> ABOUT THIS EXERCISE: Count how many lines hold "Given" in the records, and respond with that number by itself.
============
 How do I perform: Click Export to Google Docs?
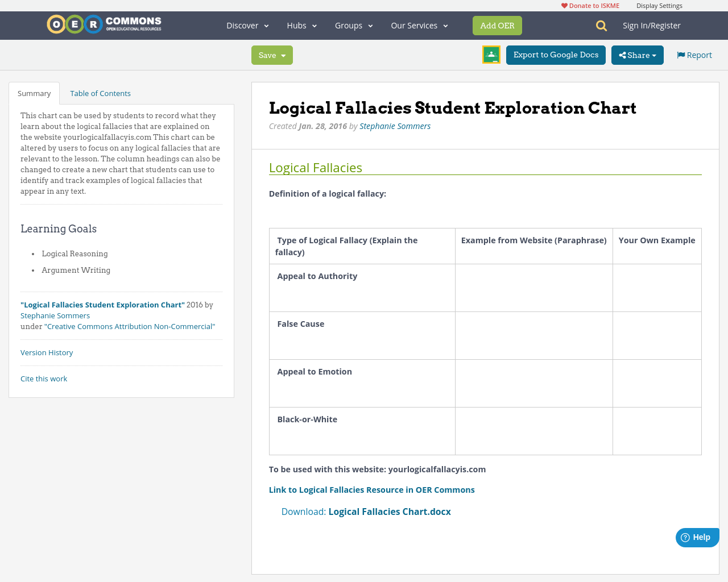click(556, 55)
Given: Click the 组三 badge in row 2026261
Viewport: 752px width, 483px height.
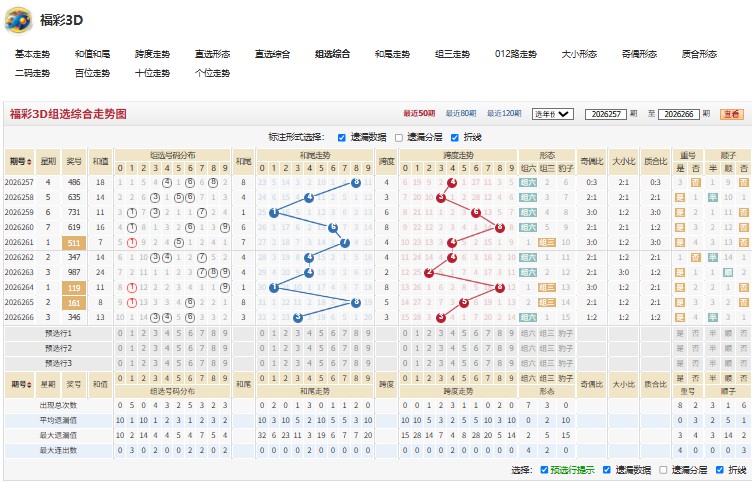Looking at the screenshot, I should 547,243.
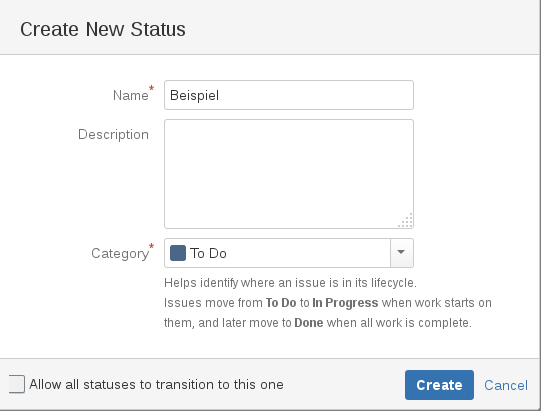Screen dimensions: 541x411
Task: Click the red required asterisk beside Name
Action: click(151, 88)
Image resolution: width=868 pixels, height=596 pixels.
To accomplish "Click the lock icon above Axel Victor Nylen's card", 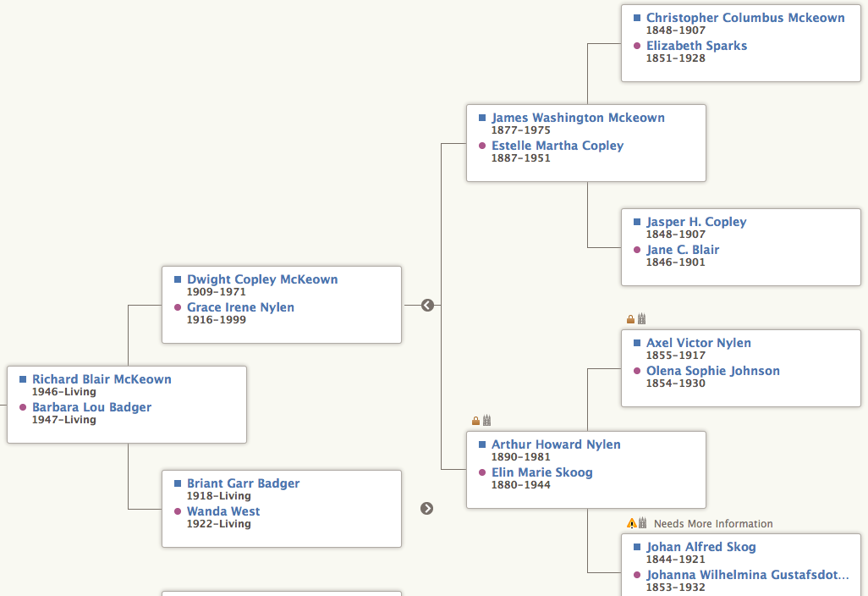I will [x=631, y=319].
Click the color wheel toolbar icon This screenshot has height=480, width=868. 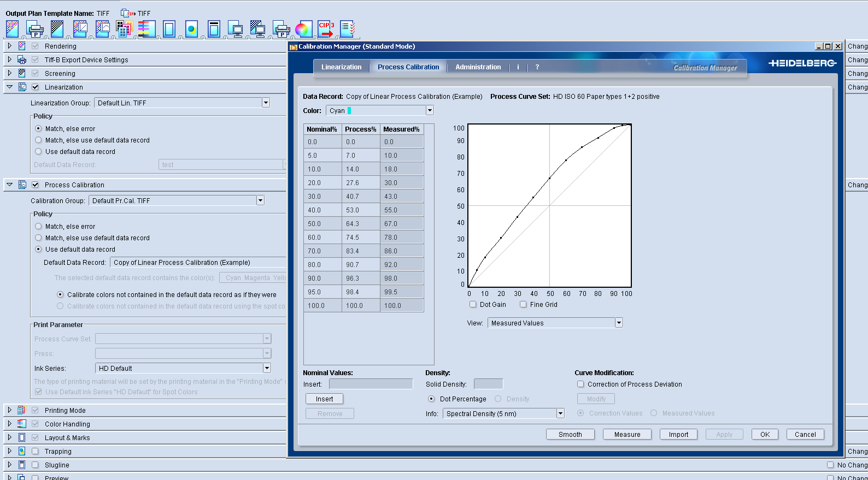302,29
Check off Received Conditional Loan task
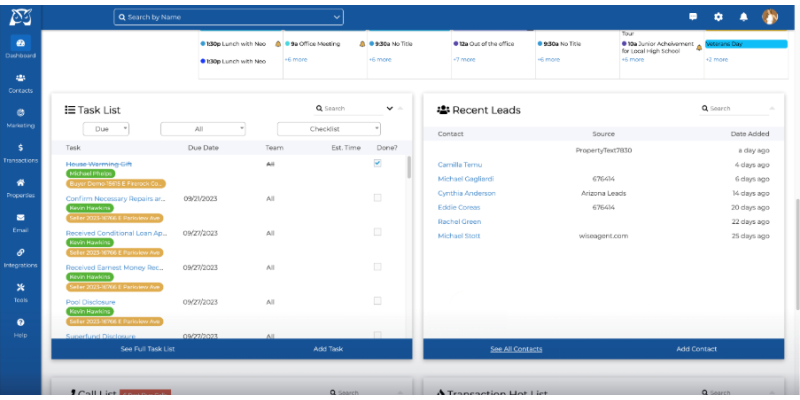 pyautogui.click(x=377, y=232)
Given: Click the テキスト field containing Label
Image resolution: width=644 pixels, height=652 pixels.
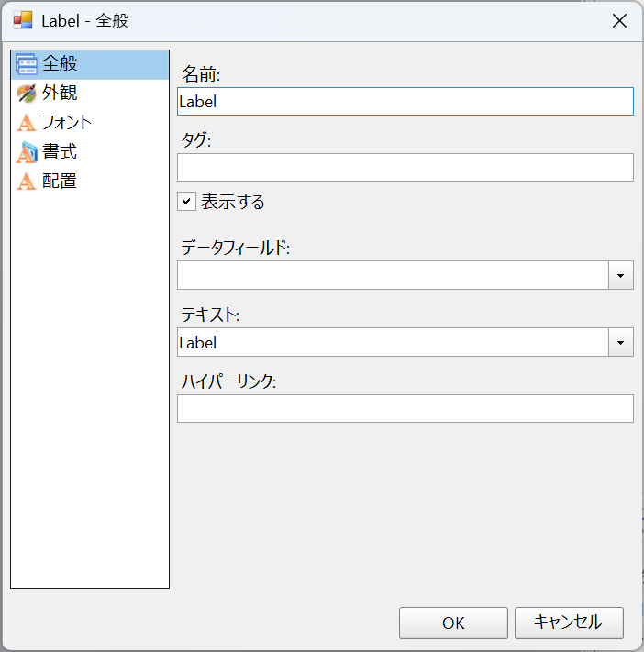Looking at the screenshot, I should [x=394, y=342].
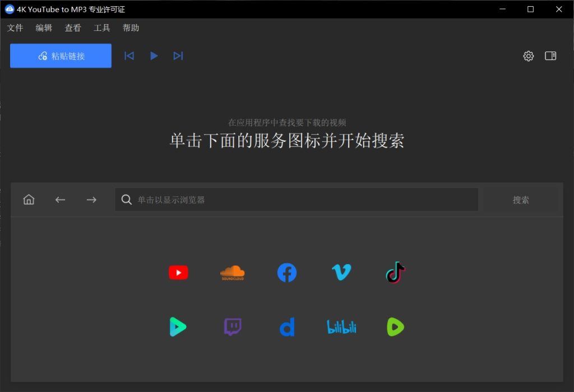Open the TikTok service icon
Screen dimensions: 574x392
[396, 273]
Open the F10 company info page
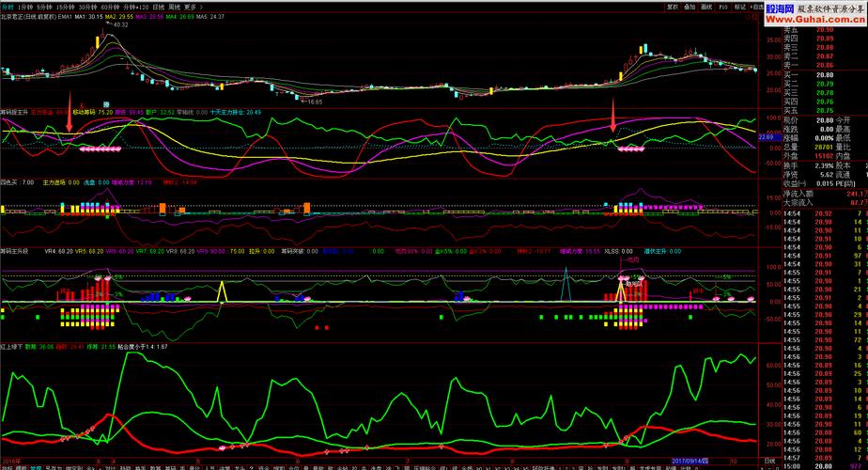This screenshot has height=470, width=868. [x=723, y=8]

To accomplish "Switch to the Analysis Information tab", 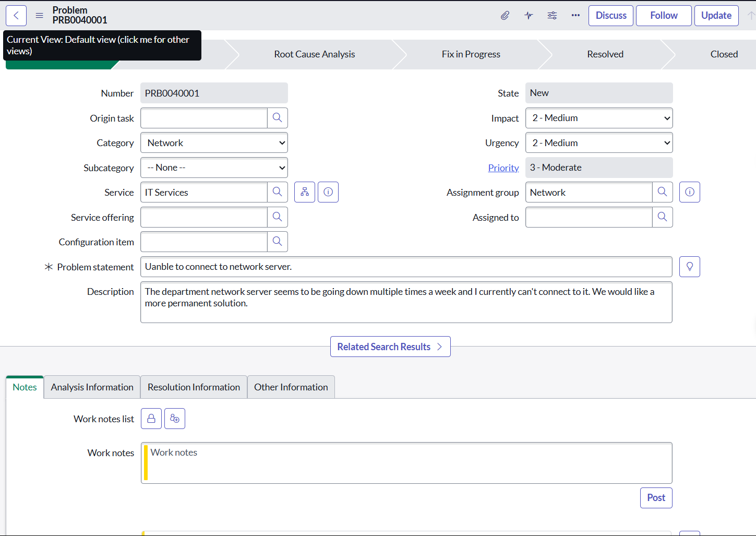I will (92, 387).
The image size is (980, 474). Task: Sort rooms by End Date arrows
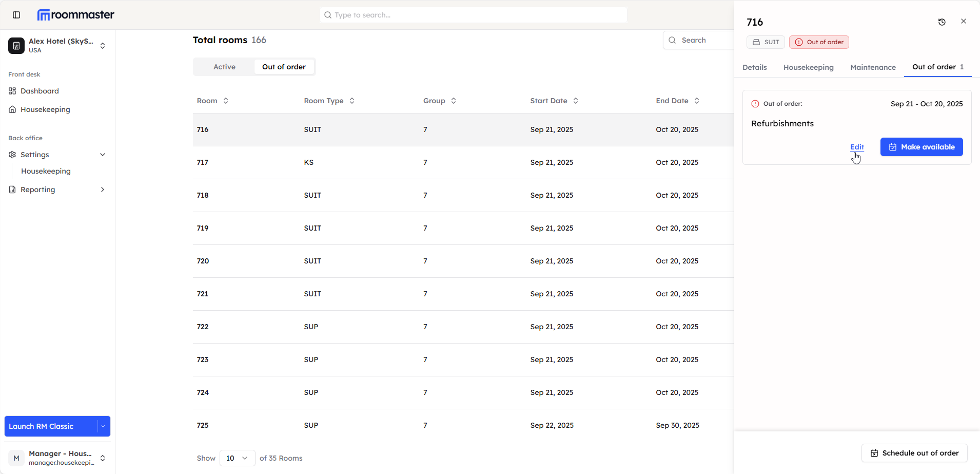click(x=697, y=101)
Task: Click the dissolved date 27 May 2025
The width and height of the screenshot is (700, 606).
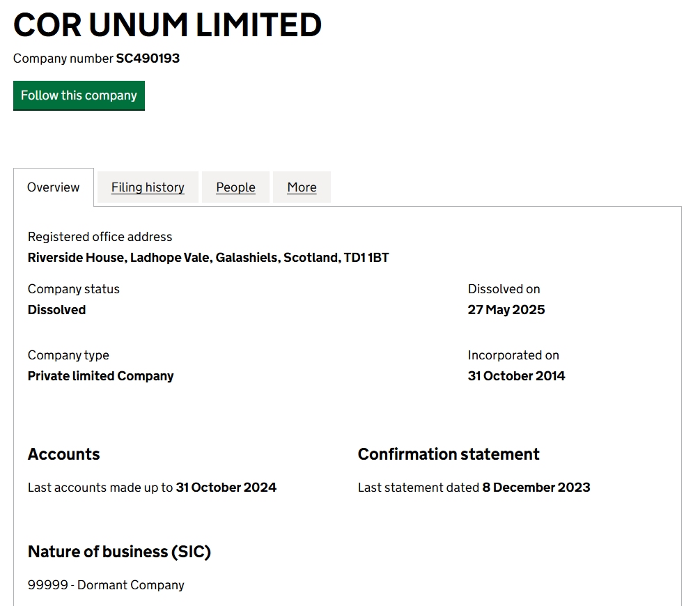Action: coord(506,310)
============
> EXERCISE RESPONSE: 2